== Segment start ==

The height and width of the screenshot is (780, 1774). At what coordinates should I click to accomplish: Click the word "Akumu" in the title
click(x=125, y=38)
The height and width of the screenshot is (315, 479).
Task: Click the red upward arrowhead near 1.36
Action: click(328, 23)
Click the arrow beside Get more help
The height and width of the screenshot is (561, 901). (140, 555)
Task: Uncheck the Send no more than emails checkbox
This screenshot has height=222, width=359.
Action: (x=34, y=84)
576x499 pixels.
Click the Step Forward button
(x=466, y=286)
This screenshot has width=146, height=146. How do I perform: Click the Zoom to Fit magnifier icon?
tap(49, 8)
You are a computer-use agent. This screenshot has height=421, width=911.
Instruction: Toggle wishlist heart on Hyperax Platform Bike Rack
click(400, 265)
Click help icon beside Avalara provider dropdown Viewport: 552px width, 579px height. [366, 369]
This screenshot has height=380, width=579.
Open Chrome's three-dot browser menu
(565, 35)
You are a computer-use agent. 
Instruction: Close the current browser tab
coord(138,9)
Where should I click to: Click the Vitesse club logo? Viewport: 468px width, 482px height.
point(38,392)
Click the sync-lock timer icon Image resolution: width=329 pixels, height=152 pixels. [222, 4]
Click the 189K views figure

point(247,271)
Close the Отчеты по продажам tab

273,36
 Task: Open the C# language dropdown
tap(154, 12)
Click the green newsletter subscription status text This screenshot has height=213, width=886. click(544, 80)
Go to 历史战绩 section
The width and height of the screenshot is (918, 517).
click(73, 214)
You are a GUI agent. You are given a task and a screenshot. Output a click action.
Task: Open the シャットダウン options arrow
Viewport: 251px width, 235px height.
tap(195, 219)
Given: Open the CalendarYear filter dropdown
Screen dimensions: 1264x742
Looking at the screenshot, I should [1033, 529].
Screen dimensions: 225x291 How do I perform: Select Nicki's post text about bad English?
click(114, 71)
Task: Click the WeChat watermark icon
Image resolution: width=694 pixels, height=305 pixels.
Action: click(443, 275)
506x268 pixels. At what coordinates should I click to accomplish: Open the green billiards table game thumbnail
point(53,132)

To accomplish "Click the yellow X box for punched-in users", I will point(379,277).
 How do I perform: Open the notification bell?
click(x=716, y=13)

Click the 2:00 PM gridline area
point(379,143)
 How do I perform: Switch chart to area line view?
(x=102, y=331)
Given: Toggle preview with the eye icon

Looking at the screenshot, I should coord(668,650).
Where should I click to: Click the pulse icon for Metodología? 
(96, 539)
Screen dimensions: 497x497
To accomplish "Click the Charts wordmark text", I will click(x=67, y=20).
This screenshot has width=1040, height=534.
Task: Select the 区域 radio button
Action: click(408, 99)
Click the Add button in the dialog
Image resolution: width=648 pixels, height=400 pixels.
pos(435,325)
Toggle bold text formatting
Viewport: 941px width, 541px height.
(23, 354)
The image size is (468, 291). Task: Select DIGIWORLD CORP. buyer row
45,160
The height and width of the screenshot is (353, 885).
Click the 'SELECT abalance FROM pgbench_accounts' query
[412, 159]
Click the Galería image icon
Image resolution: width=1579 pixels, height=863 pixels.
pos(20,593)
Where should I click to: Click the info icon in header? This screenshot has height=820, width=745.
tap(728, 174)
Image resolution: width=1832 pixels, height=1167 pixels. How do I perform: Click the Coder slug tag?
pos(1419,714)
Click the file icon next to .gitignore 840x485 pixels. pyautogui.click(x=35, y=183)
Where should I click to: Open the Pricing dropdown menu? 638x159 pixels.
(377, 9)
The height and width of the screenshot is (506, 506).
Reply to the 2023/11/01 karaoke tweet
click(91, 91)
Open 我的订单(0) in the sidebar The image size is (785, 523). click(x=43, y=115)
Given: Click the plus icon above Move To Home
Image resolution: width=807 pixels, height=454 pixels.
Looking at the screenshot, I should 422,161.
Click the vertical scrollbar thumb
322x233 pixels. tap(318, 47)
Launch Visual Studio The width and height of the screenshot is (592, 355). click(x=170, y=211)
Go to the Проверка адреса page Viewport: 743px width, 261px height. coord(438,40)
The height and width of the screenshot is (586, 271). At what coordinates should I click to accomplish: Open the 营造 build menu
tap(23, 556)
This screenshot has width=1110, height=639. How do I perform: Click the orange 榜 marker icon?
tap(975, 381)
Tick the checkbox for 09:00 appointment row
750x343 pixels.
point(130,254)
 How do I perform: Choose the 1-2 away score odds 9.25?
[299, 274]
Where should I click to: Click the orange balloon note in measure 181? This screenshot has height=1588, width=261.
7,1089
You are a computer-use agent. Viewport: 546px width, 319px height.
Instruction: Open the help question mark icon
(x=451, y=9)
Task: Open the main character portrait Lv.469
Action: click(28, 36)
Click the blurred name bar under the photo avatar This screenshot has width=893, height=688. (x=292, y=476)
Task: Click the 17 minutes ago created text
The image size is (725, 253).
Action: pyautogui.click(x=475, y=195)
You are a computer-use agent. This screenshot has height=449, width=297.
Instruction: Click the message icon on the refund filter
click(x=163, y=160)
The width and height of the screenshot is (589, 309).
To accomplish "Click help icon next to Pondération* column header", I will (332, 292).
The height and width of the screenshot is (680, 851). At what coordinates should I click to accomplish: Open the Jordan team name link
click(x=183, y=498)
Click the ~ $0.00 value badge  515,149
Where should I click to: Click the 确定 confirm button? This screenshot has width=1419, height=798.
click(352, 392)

== Segment end ==

WORK REQUEST
Lines after the one containing "This screenshot has height=380, width=579." are not wanted; repeat exactly each line above from the first up to and including it.

TASK OUTPUT
The height and width of the screenshot is (780, 1774). At what coordinates should I click to accomplish: Click the word "Akumu" in the title
click(x=125, y=38)
The height and width of the screenshot is (315, 479).
Task: Click the red upward arrowhead near 1.36
Action: click(328, 23)
Click the arrow beside Get more help
The height and width of the screenshot is (561, 901). (140, 555)
Task: Uncheck the Send no more than emails checkbox
This screenshot has height=222, width=359.
Action: (x=34, y=84)
576x499 pixels.
Click the Step Forward button
(x=466, y=286)
This screenshot has width=146, height=146. How do I perform: Click the Zoom to Fit magnifier icon?
tap(49, 8)
You are a computer-use agent. This screenshot has height=421, width=911.
Instruction: Toggle wishlist heart on Hyperax Platform Bike Rack
click(400, 265)
Click help icon beside Avalara provider dropdown Viewport: 552px width, 579px height. [366, 369]
This screenshot has height=380, width=579.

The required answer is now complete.